• [Challenge A]: In the Slowgirl interview, which animal does Greg Pierce say he definitely encountered in Costa Rica?
• [Challenge B]: From the Slowgirl interview, quote the part that opens with the words containing "Željko Ivanek and" and closes with "some interesting snakes.".
• [Challenge C]: Write what comes next in the Slowgirl interview, picking up right after its final line.

• [Text excerpt]:
Have you been to Costa Rica?
Greg Pierce: Yes. I was down there working on another project. I went down there with the director and spent some time. That was the inspiration for the play, really, my walking around different places in Costa Rica and thinking up a story that took place there.

Did you two go down there because you thought it would be a good place to write and work?
GP: He owns some property down there and he's a surfer, so he was sort of familiar with the place. We wanted to get out of New York and get somewhere new.

Was his place anything like the house in the play?
GP: Not really. I started with that and as I started writing Sterling's place just got much more spare and stripped down and monastic.

Željko Ivanek and Sarah Steele in Slowgirl.
photo by Erin Baiano
I've never been to Costa Rica. What are things like down there?
GP: We were in this one, very jungly area. There weren't many people around. I was amazed at the wildlife I'd never seen, the amount of different-looking flowers and animals.

Did you encounter any of the animals that are mentioned in Slowgirl?
GP: I did. I definitely encountered an anteater. I saw some interesting snakes.

The idea for the play just occurred to you after hanging out there a while?
GP: Yeah. When we were working on this project, it was very sort of charted out and structured. I was very interested in writing a play that was without that — just jumping in and writing it and going line by line and seeing what came out; trying to tap into something more subconscious. So I did that with this play. I wrote it and then cut away until there was a play there.

So, was the first line you wrote the first line in the play?
GP: Yes, exactly. I decided on an uncle and a niece. The niece walks up and says, "Uncle Sterling? Uncle Sterling?" And that's how it started.

Željko Ivanek
Photo by Erin Baiano
A lot of young American playwrights tend to stick pretty close to what they know. Hence, you see a lot of plays about young, middle-class professionals living in U.S. urban centers. A play set in Costa Rica that gets a major production in New York is pretty rare. Do you think young playwrights today don't go outside their comfort zone enough?
GP: I think playwrights should write plays about whatever they want to write about. "Write what you know" is always the advice young writers are given. I've been thinking lately about how terrible that advice is. Because I wouldn't want to see plays that are all about what I'm experiencing now in New York. That's boring to me. What makes plays exciting is a playwright who is interested in the things they're writing about because they don't know them already.

If Tom Stopped followed "write what you know," he never would have written any of his plays.
GP: Exactly. And in Tom Stoppard's plays, he's incredibly knowledgable, but there's always this feeling he's hungry to know more.

How did your play happen to become the inaugural production at the new Claire Tow Theater at Lincoln Center?

• [Information supplied]:
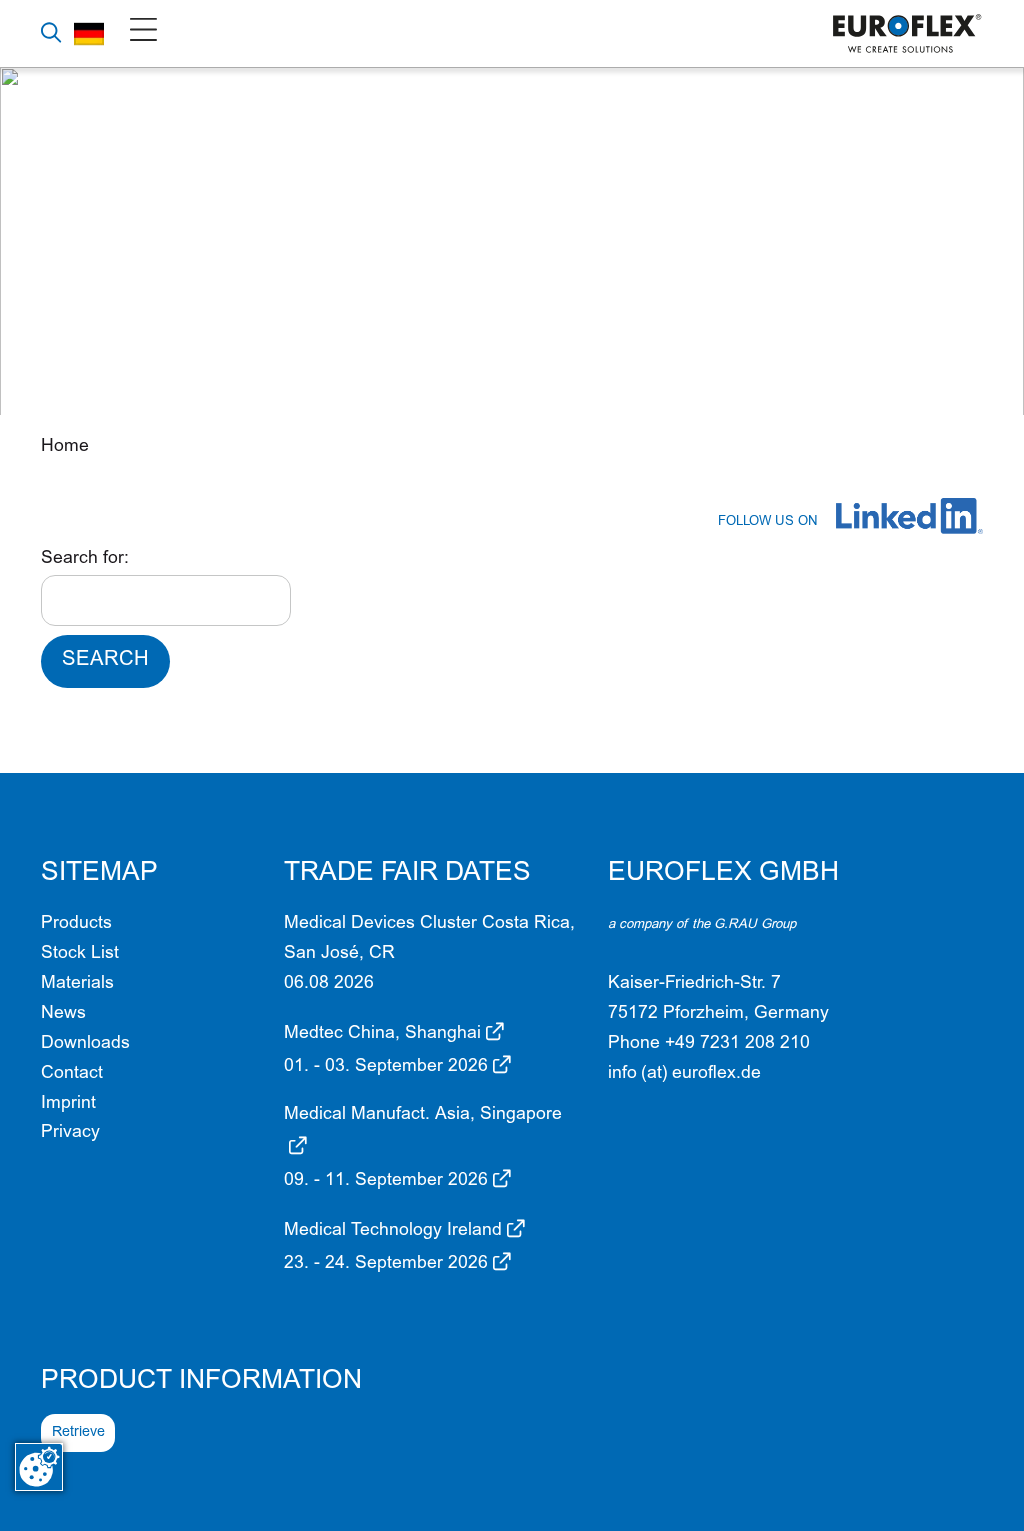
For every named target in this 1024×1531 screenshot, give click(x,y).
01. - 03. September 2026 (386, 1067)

• [Output A]: An anteater.

• [Output B]:
Željko Ivanek and Sarah Steele in Slowgirl.
photo by Erin Baiano
I've never been to Costa Rica. What are things like down there?
GP: We were in this one, very jungly area. There weren't many people around. I was amazed at the wildlife I'd never seen, the amount of different-looking flowers and animals.

Did you encounter any of the animals that are mentioned in Slowgirl?
GP: I did. I definitely encountered an anteater. I saw some interesting snakes.

• [Output C]:
GP: That came about because LCT3 asked [director] Anne Kauffman if she wanted to direct something in the new space and did she know of any plays. My agent had just sent her Slowgirl and she really liked it. [LCT3 artistic director] Paige Evans read it and liked it. We did a reading and they took it.

So this is your first experience working with Anne Kauffman.
GP: Yes. We didn't know each other. And we've loved working together. We're going to work together on another play. I'm developing a four-character play and I'm close to having a first draft.

Sarah Steele as Becky
photo by Erin Baiano
In the character of Becky, you did a great job of capturing the way that — unfortunately — teenagers talk and act these days. Do you have teenage sisters or girl cousins?
GP: I haven't. I have an older sister and younger brother. But I tutored for a while after I came to New York, for about five years. I was tutoring a lot of teenage girls and boys. But as I was working on this play and walking around New York, the great thing about teenage girls is they talk really loudly. You can walk behind them and listen. And they don't hold back on anything.
GP: They really don't. They want everybody on the street to know exactly what they're going through. When we were talking to Sarah Steele about the character, we realized that teen girls are all about superlatives. "I'm the sexiest. I'm the funniest." That was a good cue for Sarah. I think she kind of nailed that.

Were you familiar with Željko Ivanek before this production?
GP: I had seen him on stage in The Cherry Orchard. He was in the play with my uncle, David Hyde Pierce. I've since seen him in Blue/Orange and Pillowman. I've always been a big fan.

So you have theatre roots in your family.
GP: Yeah. My grandfather was an actor, George Hyde Pierce. My brother, Randall Pierce, is a music director. And all my other family members are theatre junkies. There's a lot of theatre there.

Did you ever want to be an actor?
GP: I did. I came here as an actor. I was at Oberlin College and was performing there. I moved here and started up a sketch-comedy group. We did that for a few years. We wrote and performed. And then writing kind of took over.